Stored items
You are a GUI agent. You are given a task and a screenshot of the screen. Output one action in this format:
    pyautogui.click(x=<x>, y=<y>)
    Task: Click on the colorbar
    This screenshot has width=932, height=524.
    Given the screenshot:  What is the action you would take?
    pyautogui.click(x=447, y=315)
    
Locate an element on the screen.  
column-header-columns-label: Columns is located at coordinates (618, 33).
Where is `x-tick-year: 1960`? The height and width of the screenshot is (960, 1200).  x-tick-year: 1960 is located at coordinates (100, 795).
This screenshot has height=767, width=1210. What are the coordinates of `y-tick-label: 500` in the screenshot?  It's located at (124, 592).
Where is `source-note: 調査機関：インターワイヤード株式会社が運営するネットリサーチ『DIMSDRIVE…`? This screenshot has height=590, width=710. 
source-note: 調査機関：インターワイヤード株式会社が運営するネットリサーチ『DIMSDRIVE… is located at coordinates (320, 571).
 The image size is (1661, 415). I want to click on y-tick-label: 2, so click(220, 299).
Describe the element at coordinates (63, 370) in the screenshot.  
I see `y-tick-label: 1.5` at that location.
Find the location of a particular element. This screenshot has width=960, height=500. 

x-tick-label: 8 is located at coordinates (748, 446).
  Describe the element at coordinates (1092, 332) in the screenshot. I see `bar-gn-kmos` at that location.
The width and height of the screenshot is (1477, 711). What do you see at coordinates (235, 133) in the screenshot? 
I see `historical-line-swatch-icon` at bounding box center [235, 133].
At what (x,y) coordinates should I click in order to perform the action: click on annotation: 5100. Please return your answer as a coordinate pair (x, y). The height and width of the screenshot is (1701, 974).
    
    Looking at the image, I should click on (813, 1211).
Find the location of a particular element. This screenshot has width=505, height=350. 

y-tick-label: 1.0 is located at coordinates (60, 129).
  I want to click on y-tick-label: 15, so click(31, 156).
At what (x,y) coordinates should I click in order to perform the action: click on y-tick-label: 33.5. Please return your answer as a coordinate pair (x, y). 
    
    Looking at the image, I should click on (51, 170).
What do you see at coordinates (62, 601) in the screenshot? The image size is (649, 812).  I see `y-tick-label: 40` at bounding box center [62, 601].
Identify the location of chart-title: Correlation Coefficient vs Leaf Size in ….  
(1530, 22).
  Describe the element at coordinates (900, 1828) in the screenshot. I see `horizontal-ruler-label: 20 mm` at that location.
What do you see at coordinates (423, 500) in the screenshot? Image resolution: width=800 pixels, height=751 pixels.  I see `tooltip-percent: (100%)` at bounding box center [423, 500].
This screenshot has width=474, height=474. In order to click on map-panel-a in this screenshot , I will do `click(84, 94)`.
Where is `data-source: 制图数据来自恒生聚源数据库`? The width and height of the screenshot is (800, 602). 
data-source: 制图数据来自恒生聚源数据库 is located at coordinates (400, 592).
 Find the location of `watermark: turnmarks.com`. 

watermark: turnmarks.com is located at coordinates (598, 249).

What is required:
Repeat the material word for word, starting with the line that contains "What do you see at coordinates (423, 500)" and running through the last line of the material, both included.

Exercise response:
What do you see at coordinates (423, 500) in the screenshot? Image resolution: width=800 pixels, height=751 pixels.  I see `tooltip-percent: (100%)` at bounding box center [423, 500].
This screenshot has width=474, height=474. In order to click on map-panel-a in this screenshot , I will do `click(84, 94)`.
Where is `data-source: 制图数据来自恒生聚源数据库`? The width and height of the screenshot is (800, 602). 
data-source: 制图数据来自恒生聚源数据库 is located at coordinates (400, 592).
 Find the location of `watermark: turnmarks.com`. 

watermark: turnmarks.com is located at coordinates (598, 249).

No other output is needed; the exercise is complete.